Division of Gastroenterology and Hepatology, Michigan Medicine, Ann Arbor, Michigan, USA.
John A. Burns School of Medicine, University of Hawaii, Honolulu, Hawaii, USA.
Physiol Rep. 2022 Feb;10(4):e15199. doi: 10.14814/phy2.15199.
We sought to quantify the characteristics of acid reflux episodes in patients with extraesophageal GERD symptoms (EES), hiatal hernia (HH), and erosive esophagitis (EroE) using multichannel intraluminal impedance pH (MII-pH) and investigate the correlation between impedance parameters and high resolution esophageal manometry (HREM). This was a retrospective analysis of esophageal manometric and impedance data inpatients with typical GERD symptoms who underwent both HREM and 24 h MII-pH tests. Within the three patient subgroups, we evaluated impedance metrics such as average height of reflux, total duration of reflux, maximum duration of reflux, average pH, and average area of reflux. We also introduce a novel composite reflux index (CRI) metric, which is a measure of reflux height, duration, and acidity. Patients with EES exhibited a 29.3% increase in average height of reflux, compared to non-EES patients (p < 0.01); the average height of reflux was found to be an independent predictor of EES (p < 0.01). Patients with HH showed a 190% longer total reflux duration (p < 0.01, vs. non-HH patients). Total reflux duration was twice as long in EroE patients compared to those without (p = 0.02). Average CRI was significantly different within all three subgroup comparisons (p < 0.01). Impedance metrics shared weak negative correlations with lower esophageal sphincter (LES) rest pressure and distal contractile integral (DCI), and weak positive correlations with % absent peristalsis (p < 0.05 to p < 0.01 for various parameters). Quantitative impedance metrics provide useful insight into the pathophysiology of reflux in patients with EES, HH, and EroE.

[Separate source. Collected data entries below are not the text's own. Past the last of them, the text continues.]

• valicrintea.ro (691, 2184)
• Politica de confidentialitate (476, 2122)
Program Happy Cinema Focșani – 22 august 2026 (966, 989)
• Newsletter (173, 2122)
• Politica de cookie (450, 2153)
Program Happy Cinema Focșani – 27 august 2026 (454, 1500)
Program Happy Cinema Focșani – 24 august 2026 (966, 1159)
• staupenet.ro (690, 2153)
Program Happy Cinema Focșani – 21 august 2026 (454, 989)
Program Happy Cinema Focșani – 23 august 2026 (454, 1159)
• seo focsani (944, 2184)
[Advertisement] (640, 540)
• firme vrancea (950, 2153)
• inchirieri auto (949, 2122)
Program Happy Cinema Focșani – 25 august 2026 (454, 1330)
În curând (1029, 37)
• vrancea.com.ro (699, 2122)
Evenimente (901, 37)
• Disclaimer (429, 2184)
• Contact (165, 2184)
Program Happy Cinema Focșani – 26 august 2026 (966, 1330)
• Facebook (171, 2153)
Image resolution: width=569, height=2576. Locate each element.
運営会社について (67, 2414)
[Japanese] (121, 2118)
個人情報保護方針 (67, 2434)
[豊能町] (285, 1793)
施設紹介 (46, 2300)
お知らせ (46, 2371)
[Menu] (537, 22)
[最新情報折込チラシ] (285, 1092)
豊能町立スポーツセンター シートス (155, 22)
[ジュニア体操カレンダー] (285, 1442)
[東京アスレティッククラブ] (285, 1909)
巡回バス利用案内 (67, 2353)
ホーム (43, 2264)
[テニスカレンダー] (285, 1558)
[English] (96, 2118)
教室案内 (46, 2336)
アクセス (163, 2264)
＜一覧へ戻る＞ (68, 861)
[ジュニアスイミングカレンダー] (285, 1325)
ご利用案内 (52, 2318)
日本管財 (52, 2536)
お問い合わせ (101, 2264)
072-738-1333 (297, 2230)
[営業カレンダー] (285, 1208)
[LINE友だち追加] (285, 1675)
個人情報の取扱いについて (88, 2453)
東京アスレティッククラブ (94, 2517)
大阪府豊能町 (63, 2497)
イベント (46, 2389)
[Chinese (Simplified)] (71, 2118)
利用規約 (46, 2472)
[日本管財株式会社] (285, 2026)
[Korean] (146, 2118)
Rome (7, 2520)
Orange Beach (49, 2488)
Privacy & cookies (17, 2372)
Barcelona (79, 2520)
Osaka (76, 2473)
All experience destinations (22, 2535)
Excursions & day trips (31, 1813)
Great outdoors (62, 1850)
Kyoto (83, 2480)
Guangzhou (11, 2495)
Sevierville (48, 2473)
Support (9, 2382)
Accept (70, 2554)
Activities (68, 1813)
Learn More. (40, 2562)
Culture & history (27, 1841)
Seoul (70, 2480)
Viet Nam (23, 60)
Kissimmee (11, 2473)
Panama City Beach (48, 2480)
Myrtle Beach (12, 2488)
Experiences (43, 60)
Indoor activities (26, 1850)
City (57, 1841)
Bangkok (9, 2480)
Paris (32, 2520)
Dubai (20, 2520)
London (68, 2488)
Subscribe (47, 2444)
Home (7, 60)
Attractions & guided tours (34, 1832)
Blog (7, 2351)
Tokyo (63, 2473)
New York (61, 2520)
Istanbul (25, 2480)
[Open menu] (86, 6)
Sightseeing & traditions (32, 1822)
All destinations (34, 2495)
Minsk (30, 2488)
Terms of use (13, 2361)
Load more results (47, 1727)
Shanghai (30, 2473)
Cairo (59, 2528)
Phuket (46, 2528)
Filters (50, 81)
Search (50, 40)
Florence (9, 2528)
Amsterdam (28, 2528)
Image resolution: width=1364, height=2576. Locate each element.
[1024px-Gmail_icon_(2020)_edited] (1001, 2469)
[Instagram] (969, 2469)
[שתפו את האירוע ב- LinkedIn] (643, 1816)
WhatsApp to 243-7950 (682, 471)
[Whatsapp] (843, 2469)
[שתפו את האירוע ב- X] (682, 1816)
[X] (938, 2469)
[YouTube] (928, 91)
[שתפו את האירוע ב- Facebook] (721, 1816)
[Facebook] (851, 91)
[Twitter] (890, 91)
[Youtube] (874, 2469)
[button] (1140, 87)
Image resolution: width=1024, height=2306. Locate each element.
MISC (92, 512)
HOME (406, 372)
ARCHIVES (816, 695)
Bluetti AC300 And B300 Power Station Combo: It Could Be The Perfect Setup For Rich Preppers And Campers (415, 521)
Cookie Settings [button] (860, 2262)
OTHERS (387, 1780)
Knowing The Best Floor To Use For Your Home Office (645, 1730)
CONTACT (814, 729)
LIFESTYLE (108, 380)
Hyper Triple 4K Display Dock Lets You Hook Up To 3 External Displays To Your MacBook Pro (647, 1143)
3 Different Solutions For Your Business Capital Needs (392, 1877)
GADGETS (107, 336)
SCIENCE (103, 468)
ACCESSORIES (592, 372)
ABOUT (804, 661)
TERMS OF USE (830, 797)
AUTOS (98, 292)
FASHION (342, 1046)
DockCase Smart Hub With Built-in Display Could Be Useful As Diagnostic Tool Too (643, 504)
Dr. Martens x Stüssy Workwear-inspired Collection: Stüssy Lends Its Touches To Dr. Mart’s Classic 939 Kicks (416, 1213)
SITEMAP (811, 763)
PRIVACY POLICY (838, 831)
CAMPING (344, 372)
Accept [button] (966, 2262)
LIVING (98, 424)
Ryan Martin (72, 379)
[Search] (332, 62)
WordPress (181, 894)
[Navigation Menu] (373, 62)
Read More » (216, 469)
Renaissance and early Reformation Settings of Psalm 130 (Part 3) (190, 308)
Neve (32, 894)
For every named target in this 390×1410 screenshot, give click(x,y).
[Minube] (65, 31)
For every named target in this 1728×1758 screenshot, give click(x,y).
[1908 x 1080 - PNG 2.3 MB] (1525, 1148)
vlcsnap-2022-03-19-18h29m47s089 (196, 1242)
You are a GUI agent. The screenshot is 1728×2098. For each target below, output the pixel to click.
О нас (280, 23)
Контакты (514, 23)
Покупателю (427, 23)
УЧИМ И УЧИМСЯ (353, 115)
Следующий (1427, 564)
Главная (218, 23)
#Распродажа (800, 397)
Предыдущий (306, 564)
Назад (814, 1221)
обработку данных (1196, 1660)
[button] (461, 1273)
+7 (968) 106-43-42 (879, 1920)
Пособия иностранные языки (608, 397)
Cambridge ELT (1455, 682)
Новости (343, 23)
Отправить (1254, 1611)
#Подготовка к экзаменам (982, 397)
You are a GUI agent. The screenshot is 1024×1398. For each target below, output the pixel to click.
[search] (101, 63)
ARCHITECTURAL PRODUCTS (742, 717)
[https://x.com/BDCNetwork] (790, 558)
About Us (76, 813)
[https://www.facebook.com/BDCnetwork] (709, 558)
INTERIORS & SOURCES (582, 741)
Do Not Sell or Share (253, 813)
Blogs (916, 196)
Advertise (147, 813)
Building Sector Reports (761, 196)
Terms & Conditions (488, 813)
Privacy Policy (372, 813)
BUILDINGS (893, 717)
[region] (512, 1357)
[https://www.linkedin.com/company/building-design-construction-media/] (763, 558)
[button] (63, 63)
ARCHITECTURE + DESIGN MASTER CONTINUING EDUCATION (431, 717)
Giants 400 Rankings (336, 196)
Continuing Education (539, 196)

我们旨在使用多通道腔内阻抗 pH 监测(MII-pH)定量评估食管外 GERD 症状(EES)、食管裂孔疝(HH)和糜烂性食管炎(EroE)患者的酸反流事件特征,并探讨阻抗参数与高分辨率食管测压(HREM)之间的相关性。这是一项对有典型 GERD 症状并同时接受 HREM 和 24 h MII-pH 检测的住院患者的食管测压和阻抗数据进行的回顾性分析。在这三个患者亚组中,我们评估了阻抗指标,如平均反流高度、总反流时间、最长反流时间、平均 pH 值和平均反流面积。我们还引入了一种新的复合反流指数(CRI)指标,用于衡量反流高度、持续时间和酸度。与非 EES 患者相比,EES 患者的平均反流高度增加了 29.3%(p < 0.01);平均反流高度是 EES 的独立预测因素(p < 0.01)。HH 患者的总反流时间延长了 190%(p < 0.01,与非 HH 患者相比)。与无 EroE 的患者相比,EroE 患者的总反流时间延长了一倍(p = 0.02)。在所有三个亚组比较中,平均 CRI 均有显著差异(p < 0.01)。阻抗指标与食管下括约肌(LES)静息压和远端收缩积分(DCI)呈微弱负相关,与缺失蠕动百分比(p < 0.05 至 p < 0.01 之间)呈微弱正相关。定量阻抗指标为 EES、HH 和 EroE 患者的反流病理生理学提供了有用的见解。